→ THE EXERCISE
Put every line of the items below into a Markdown table with the columns Row and Line, numbering the rows in order and skipping blank lines.

[START MATERIAL SHOWN]

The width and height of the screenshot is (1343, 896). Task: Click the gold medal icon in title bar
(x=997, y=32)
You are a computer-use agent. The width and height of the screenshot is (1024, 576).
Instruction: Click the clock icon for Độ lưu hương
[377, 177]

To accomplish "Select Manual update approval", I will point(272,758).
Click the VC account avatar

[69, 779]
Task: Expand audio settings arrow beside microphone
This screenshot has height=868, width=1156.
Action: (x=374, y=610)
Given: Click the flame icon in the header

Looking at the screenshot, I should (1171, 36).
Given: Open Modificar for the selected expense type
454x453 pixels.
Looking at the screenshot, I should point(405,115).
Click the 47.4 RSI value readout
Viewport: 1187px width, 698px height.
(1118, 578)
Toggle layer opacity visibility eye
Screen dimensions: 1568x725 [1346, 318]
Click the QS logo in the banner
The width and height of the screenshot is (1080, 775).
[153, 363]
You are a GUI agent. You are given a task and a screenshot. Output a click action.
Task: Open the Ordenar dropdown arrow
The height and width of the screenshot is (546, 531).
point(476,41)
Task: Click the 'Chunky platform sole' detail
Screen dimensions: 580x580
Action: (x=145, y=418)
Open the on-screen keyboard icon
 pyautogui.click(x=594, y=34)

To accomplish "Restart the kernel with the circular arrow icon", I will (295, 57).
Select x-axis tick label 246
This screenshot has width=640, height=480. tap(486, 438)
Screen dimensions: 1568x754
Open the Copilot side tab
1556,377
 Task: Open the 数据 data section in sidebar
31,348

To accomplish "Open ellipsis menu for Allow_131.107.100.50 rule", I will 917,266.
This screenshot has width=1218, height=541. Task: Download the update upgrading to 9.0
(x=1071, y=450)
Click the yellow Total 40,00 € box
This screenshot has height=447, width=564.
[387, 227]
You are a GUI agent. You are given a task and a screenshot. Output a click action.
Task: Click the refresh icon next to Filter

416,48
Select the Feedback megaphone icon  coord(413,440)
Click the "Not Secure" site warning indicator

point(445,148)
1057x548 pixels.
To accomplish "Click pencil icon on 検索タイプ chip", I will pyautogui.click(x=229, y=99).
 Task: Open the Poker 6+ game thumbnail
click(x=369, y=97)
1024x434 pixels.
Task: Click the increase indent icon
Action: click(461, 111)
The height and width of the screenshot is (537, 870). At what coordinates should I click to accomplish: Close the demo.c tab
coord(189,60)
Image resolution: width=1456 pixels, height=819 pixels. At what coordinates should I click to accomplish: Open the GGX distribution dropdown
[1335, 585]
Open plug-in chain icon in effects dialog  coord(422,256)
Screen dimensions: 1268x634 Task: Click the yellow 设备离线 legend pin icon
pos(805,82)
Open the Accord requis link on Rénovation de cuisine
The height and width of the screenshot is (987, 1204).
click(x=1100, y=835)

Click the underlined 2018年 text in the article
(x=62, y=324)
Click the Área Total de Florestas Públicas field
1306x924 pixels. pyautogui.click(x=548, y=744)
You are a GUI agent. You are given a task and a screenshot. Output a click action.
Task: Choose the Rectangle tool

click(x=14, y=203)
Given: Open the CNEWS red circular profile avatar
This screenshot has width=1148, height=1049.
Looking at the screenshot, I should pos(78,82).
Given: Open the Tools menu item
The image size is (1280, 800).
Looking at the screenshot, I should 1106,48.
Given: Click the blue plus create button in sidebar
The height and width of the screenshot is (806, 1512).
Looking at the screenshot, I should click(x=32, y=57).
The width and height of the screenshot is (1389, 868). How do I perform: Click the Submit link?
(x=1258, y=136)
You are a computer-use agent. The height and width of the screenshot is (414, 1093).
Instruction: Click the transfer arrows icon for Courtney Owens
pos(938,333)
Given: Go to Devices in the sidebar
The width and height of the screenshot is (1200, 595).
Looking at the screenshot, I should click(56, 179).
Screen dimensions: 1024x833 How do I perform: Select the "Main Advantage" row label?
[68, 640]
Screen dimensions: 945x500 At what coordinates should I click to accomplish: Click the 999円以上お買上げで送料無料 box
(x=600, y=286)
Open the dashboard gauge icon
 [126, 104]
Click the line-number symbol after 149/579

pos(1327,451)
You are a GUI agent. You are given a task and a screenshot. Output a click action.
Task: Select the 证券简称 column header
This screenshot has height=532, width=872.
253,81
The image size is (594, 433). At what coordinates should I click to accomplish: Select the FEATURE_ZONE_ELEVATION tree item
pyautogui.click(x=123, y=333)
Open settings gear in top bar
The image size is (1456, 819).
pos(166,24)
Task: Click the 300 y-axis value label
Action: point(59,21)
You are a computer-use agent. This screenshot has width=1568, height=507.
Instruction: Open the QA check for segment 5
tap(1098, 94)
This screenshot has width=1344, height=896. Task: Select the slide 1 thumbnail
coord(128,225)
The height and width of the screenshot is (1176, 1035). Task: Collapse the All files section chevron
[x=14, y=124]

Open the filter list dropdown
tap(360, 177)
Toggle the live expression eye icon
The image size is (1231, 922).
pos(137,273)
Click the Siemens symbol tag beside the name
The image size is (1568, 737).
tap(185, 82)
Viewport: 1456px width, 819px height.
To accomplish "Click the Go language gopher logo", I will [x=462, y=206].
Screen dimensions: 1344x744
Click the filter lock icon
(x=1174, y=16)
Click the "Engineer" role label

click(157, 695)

[END MATERIAL SHOWN]

→ COMPLETED EXERCISE
| Row | Line |
|---|---|
| 1 | The width and height of the screenshot is (1343, 896). Task: Click the gold medal icon in title bar |
| 2 | (x=997, y=32) |
| 3 | You are a computer-use agent. The width and height of the screenshot is (1024, 576). |
| 4 | Instruction: Click the clock icon for Độ lưu hương |
| 5 | [377, 177] |
| 6 | To accomplish "Select Manual update approval", I will point(272,758). |
| 7 | Click the VC account avatar |
| 8 | [69, 779] |
| 9 | Task: Expand audio settings arrow beside microphone |
| 10 | This screenshot has height=868, width=1156. |
| 11 | Action: (x=374, y=610) |
| 12 | Given: Click the flame icon in the header |
| 13 | Looking at the screenshot, I should (1171, 36). |
| 14 | Given: Open Modificar for the selected expense type |
| 15 | 454x453 pixels. |
| 16 | Looking at the screenshot, I should point(405,115). |
| 17 | Click the 47.4 RSI value readout |
| 18 | Viewport: 1187px width, 698px height. |
| 19 | (1118, 578) |
| 20 | Toggle layer opacity visibility eye |
| 21 | Screen dimensions: 1568x725 [1346, 318] |
| 22 | Click the QS logo in the banner |
| 23 | The width and height of the screenshot is (1080, 775). |
| 24 | [153, 363] |
| 25 | You are a GUI agent. You are given a task and a screenshot. Output a click action. |
| 26 | Task: Open the Ordenar dropdown arrow |
| 27 | The height and width of the screenshot is (546, 531). |
| 28 | point(476,41) |
| 29 | Task: Click the 'Chunky platform sole' detail |
| 30 | Screen dimensions: 580x580 |
| 31 | Action: (x=145, y=418) |
| 32 | Open the on-screen keyboard icon |
| 33 |  pyautogui.click(x=594, y=34) |
| 34 | To accomplish "Restart the kernel with the circular arrow icon", I will (295, 57). |
| 35 | Select x-axis tick label 246 |
| 36 | This screenshot has width=640, height=480. tap(486, 438) |
| 37 | Screen dimensions: 1568x754 |
| 38 | Open the Copilot side tab |
| 39 | 1556,377 |
| 40 |  Task: Open the 数据 data section in sidebar |
| 41 | 31,348 |
| 42 | To accomplish "Open ellipsis menu for Allow_131.107.100.50 rule", I will 917,266. |
| 43 | This screenshot has width=1218, height=541. Task: Download the update upgrading to 9.0 |
| 44 | (x=1071, y=450) |
| 45 | Click the yellow Total 40,00 € box |
| 46 | This screenshot has height=447, width=564. |
| 47 | [387, 227] |
| 48 | You are a GUI agent. You are given a task and a screenshot. Output a click action. |
| 49 | Task: Click the refresh icon next to Filter |
| 50 | 416,48 |
| 51 | Select the Feedback megaphone icon  coord(413,440) |
| 52 | Click the "Not Secure" site warning indicator |
| 53 | point(445,148) |
| 54 | 1057x548 pixels. |
| 55 | To accomplish "Click pencil icon on 検索タイプ chip", I will pyautogui.click(x=229, y=99). |
| 56 |  Task: Open the Poker 6+ game thumbnail |
| 57 | click(x=369, y=97) |
| 58 | 1024x434 pixels. |
| 59 | Task: Click the increase indent icon |
| 60 | Action: click(461, 111) |
| 61 | The height and width of the screenshot is (537, 870). At what coordinates should I click to accomplish: Close the demo.c tab |
| 62 | coord(189,60) |
| 63 | Image resolution: width=1456 pixels, height=819 pixels. At what coordinates should I click to accomplish: Open the GGX distribution dropdown |
| 64 | [1335, 585] |
| 65 | Open plug-in chain icon in effects dialog  coord(422,256) |
| 66 | Screen dimensions: 1268x634 Task: Click the yellow 设备离线 legend pin icon |
| 67 | pos(805,82) |
| 68 | Open the Accord requis link on Rénovation de cuisine |
| 69 | The height and width of the screenshot is (987, 1204). |
| 70 | click(x=1100, y=835) |
| 71 | Click the underlined 2018年 text in the article |
| 72 | (x=62, y=324) |
| 73 | Click the Área Total de Florestas Públicas field |
| 74 | 1306x924 pixels. pyautogui.click(x=548, y=744) |
| 75 | You are a GUI agent. You are given a task and a screenshot. Output a click action. |
| 76 | Task: Choose the Rectangle tool |
| 77 | click(x=14, y=203) |
| 78 | Given: Open the CNEWS red circular profile avatar |
| 79 | This screenshot has width=1148, height=1049. |
| 80 | Looking at the screenshot, I should pos(78,82). |
| 81 | Given: Open the Tools menu item |
| 82 | The image size is (1280, 800). |
| 83 | Looking at the screenshot, I should 1106,48. |
| 84 | Given: Click the blue plus create button in sidebar |
| 85 | The height and width of the screenshot is (806, 1512). |
| 86 | Looking at the screenshot, I should click(x=32, y=57). |
| 87 | The width and height of the screenshot is (1389, 868). How do I perform: Click the Submit link? |
| 88 | (x=1258, y=136) |
| 89 | You are a computer-use agent. The height and width of the screenshot is (414, 1093). |
| 90 | Instruction: Click the transfer arrows icon for Courtney Owens |
| 91 | pos(938,333) |
| 92 | Given: Go to Devices in the sidebar |
| 93 | The width and height of the screenshot is (1200, 595). |
| 94 | Looking at the screenshot, I should click(56, 179). |
| 95 | Screen dimensions: 1024x833 How do I perform: Select the "Main Advantage" row label? |
| 96 | [68, 640] |
| 97 | Screen dimensions: 945x500 At what coordinates should I click to accomplish: Click the 999円以上お買上げで送料無料 box |
| 98 | (x=600, y=286) |
| 99 | Open the dashboard gauge icon |
| 100 |  [126, 104] |
| 101 | Click the line-number symbol after 149/579 |
| 102 | pos(1327,451) |
| 103 | You are a GUI agent. You are given a task and a screenshot. Output a click action. |
| 104 | Task: Select the 证券简称 column header |
| 105 | This screenshot has height=532, width=872. |
| 106 | 253,81 |
| 107 | The image size is (594, 433). At what coordinates should I click to accomplish: Select the FEATURE_ZONE_ELEVATION tree item |
| 108 | pyautogui.click(x=123, y=333) |
| 109 | Open settings gear in top bar |
| 110 | The image size is (1456, 819). |
| 111 | pos(166,24) |
| 112 | Task: Click the 300 y-axis value label |
| 113 | Action: point(59,21) |
| 114 | You are a computer-use agent. This screenshot has width=1568, height=507. |
| 115 | Instruction: Open the QA check for segment 5 |
| 116 | tap(1098, 94) |
| 117 | This screenshot has width=1344, height=896. Task: Select the slide 1 thumbnail |
| 118 | coord(128,225) |
| 119 | The height and width of the screenshot is (1176, 1035). Task: Collapse the All files section chevron |
| 120 | [x=14, y=124] |
| 121 | Open the filter list dropdown |
| 122 | tap(360, 177) |
| 123 | Toggle the live expression eye icon |
| 124 | The image size is (1231, 922). |
| 125 | pos(137,273) |
| 126 | Click the Siemens symbol tag beside the name |
| 127 | The image size is (1568, 737). |
| 128 | tap(185, 82) |
| 129 | Viewport: 1456px width, 819px height. |
| 130 | To accomplish "Click the Go language gopher logo", I will [x=462, y=206]. |
| 131 | Screen dimensions: 1344x744 |
| 132 | Click the filter lock icon |
| 133 | (x=1174, y=16) |
| 134 | Click the "Engineer" role label |
| 135 | click(157, 695) |